• **Dokumenttext**:
* * *
Sein, Schein und Heuchelei

Interdisziplinäre Tagung des Exzellenzclusters zu Verstellungskünsten in der Geschichte

Plakat
© Biblioteca Apostolica Vaticana

Mit Verhaltensweisen der Verstellung in Religion, Politik, Jurisprudenz und Wirtschaft befasst sich eine interdisziplinäre Tagung des Exzellenzclusters „Religion und Politik“ vom 14. bis zum 16. Juni. Unter dem Titel „Verstellungskünste. Religiöse und politische Hypokrisie in Literatur und bildender Kunst“ untersuchen die Vortragenden das Phänomen der Heuchelei im Lauf der Geschichte. „Das Bemühen darum, Schein und Sein zu unterscheiden und die Diskrepanz von äußerer Repräsentation und innerer Haltung vor Augen zu führen, hat eine lange abendländische Tradition“, erläutert die Veranstalterin und Romanistin Dr. Pia Doering. Heuchelei und Verstellung werde zu allen Zeiten thematisiert, wobei verschiedene Felder – Religion, Politik, Jurisprudenz und Wirtschaft – in den Fokus treten könnten.

„Hypokrite Verhaltensweisen dienen der Durchsetzung persönlicher Interessen: dem Streben nach gesellschaftlichem Aufstieg, ökonomischen Vorteilen und politischer Macht, aber auch dem Schutz vor religiöser und politischer Verfolgung“, so Dr. Doering. Hypokrisie zu erkennen, sei nicht leicht, denn die Heuchler vollzögen eine bisweilen perfekte Anpassungsleistung an geltende Normen und Konventionen. „Literatur und bildende Kunst beobachten Praktiken der Hypokrisie und entwickeln Verfahren, um Aufrichtigkeit und Täuschung in der künstlerischen Darstellung unterscheidbar zu machen.“

Die interdisziplinäre Tagung will sich dem Phänomen der Hypokrisie epochenübergreifend aus historischer, kunstgeschichtlicher, literaturwissenschaftlicher, juristischer und philosophischer Perspektive annähern. In welchen historischen Kontexten erscheinen den Handelnden hypokrite Verhaltensweisen notwendig oder besonders erfolgversprechend? Welche Tugenden simulieren die Heuchler, welche Laster oder Normverstöße verschleiern sie? Welche Darstellungsmodi finden Literatur und Malerei, um Heuchelei sichtbar werden zu lassen? Diese und andere Fragen sollen die gemeinsame Diskussion leiten.
* * *
• **Zu erledigen**:
1 – Gib bitte den Text über Heuchelei von „Mit Verhaltensweisen der“ bis „Fokus treten könnten.“ wortgetreu wieder.
2 – Zähle alle Perspektiven auf, aus denen sich die Tagung laut dem Text über Heuchelei dem Phänomen der Hypokrisie annähern will.

• **Erfasste Daten**:
* * *
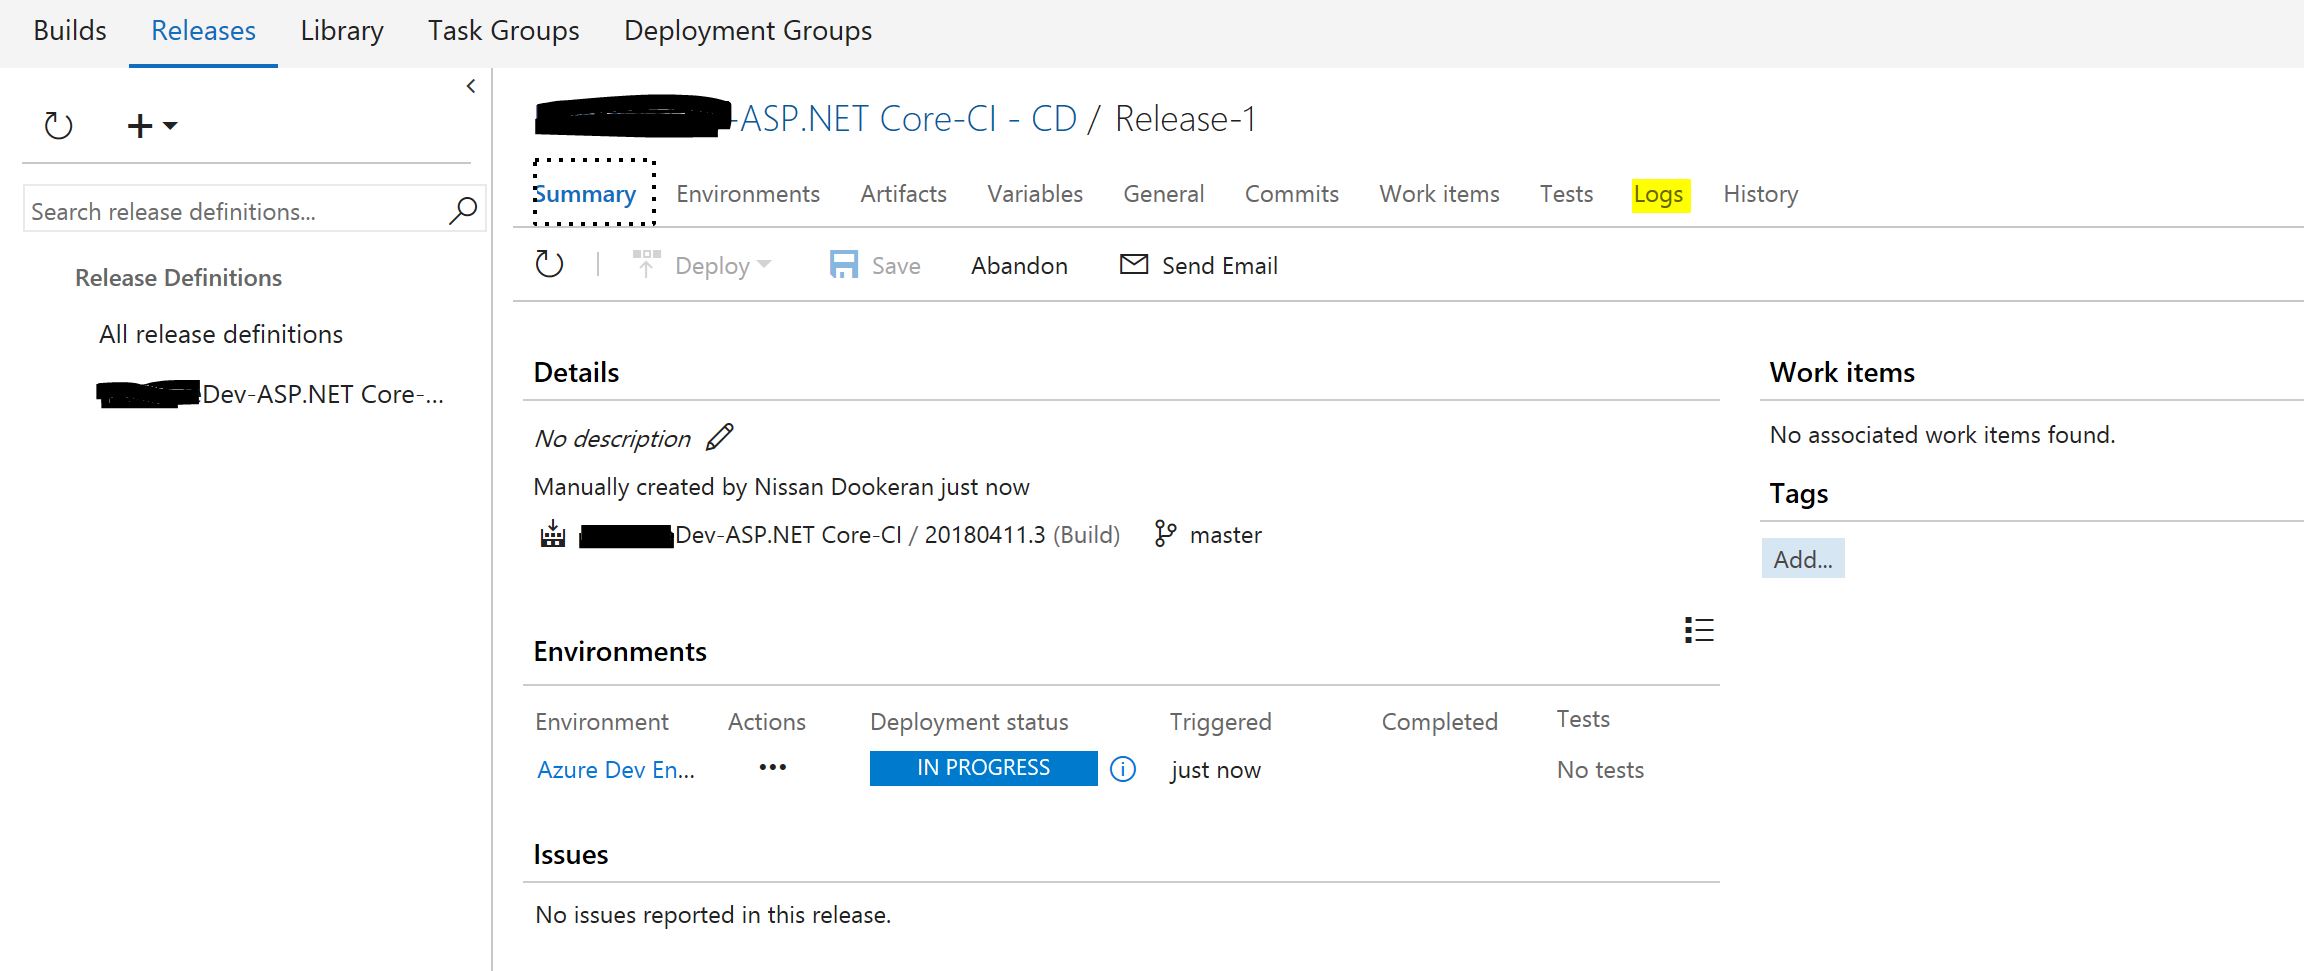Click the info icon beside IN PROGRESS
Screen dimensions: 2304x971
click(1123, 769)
* * *
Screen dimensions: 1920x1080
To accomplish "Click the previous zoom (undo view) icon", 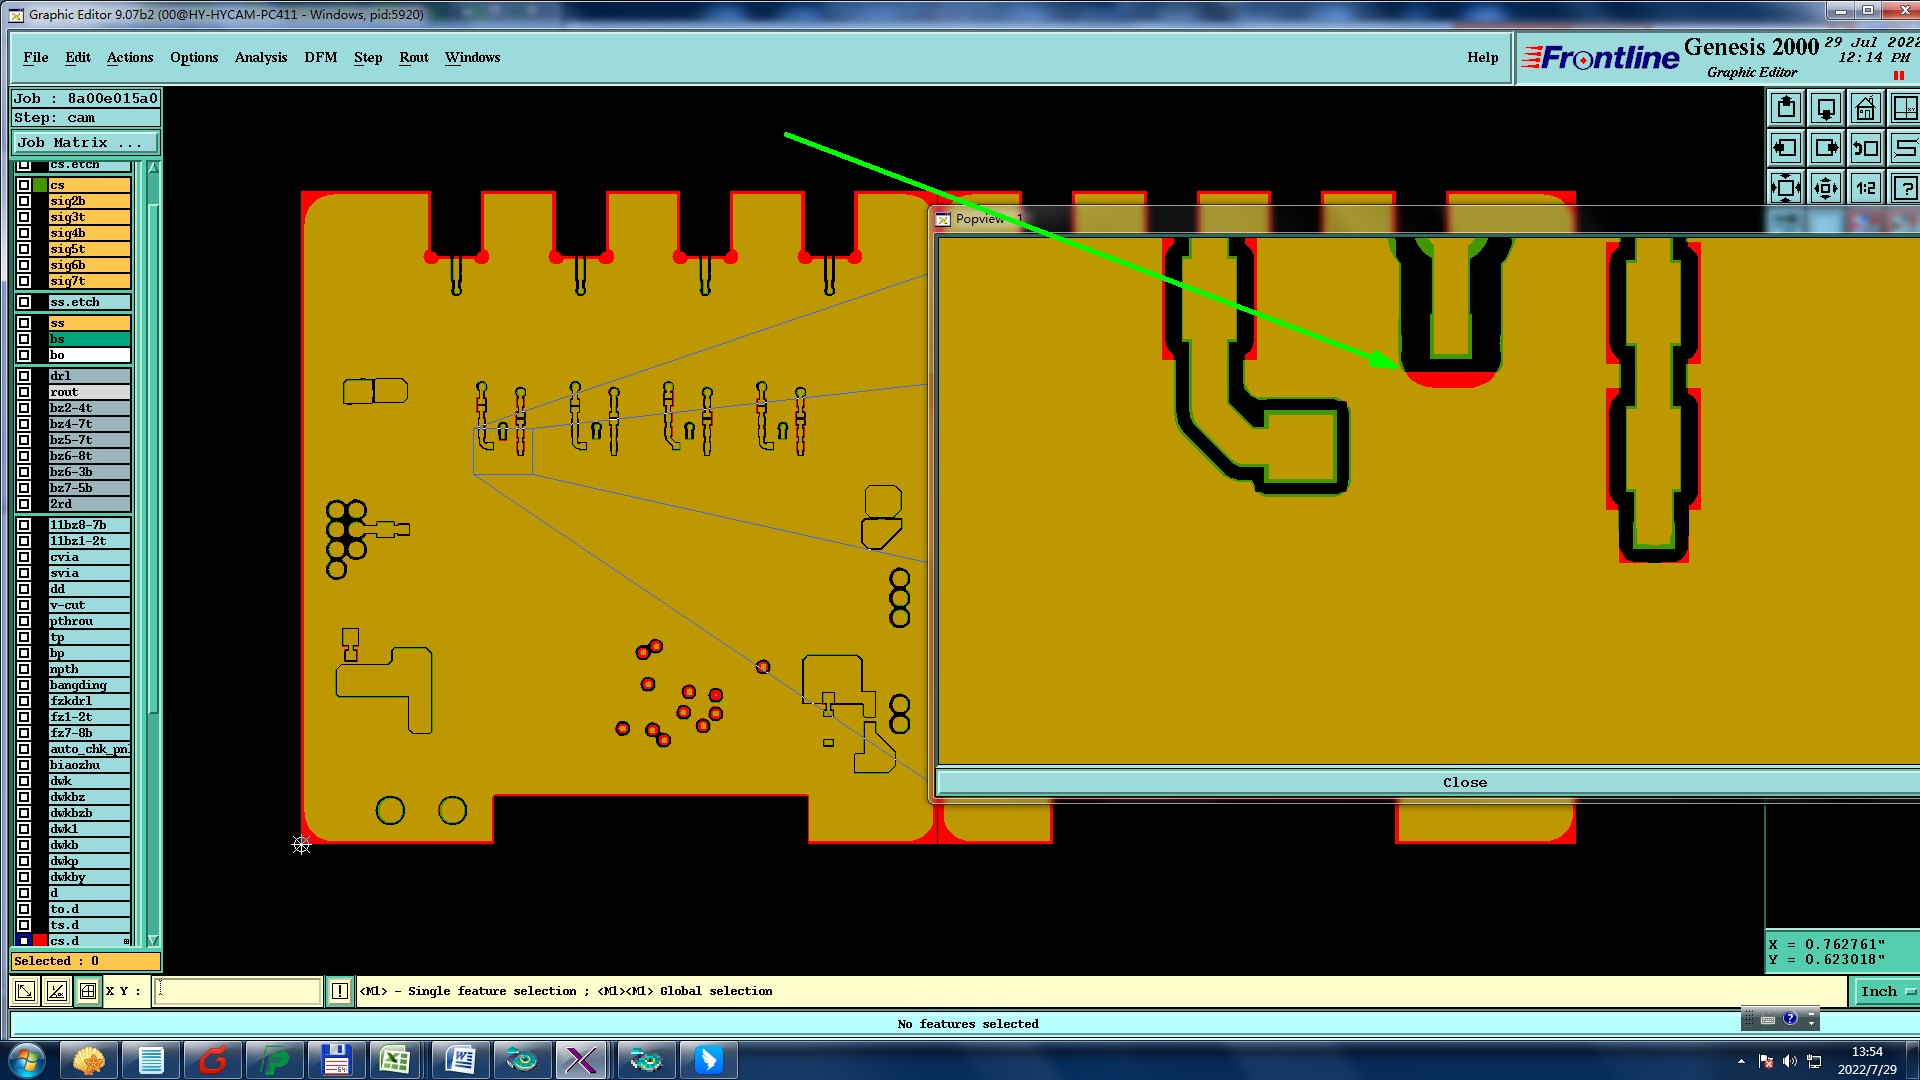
* * *
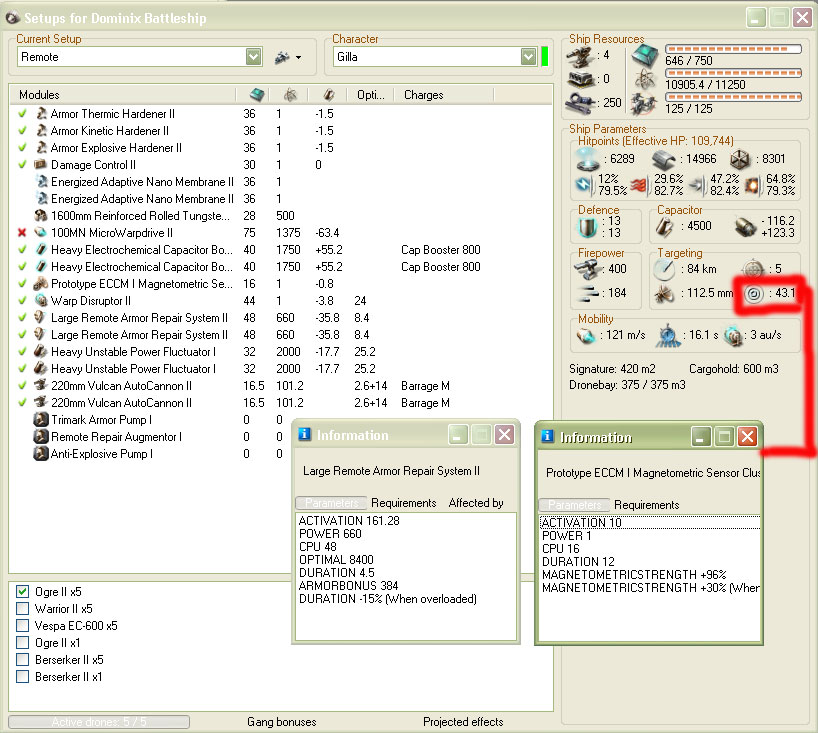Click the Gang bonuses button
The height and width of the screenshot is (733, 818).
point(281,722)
* * *
• **Antworten zu Aufgaben**:
1 –
Mit Verhaltensweisen der Verstellung in Religion, Politik, Jurisprudenz und Wirtschaft befasst sich eine interdisziplinäre Tagung des Exzellenzclusters „Religion und Politik“ vom 14. bis zum 16. Juni. Unter dem Titel „Verstellungskünste. Religiöse und politische Hypokrisie in Literatur und bildender Kunst“ untersuchen die Vortragenden das Phänomen der Heuchelei im Lauf der Geschichte. „Das Bemühen darum, Schein und Sein zu unterscheiden und die Diskrepanz von äußerer Repräsentation und innerer Haltung vor Augen zu führen, hat eine lange abendländische Tradition“, erläutert die Veranstalterin und Romanistin Dr. Pia Doering. Heuchelei und Verstellung werde zu allen Zeiten thematisiert, wobei verschiedene Felder – Religion, Politik, Jurisprudenz und Wirtschaft – in den Fokus treten könnten.

2 – historische, kunstgeschichtliche, literaturwissenschaftliche, juristische und philosophische Perspektive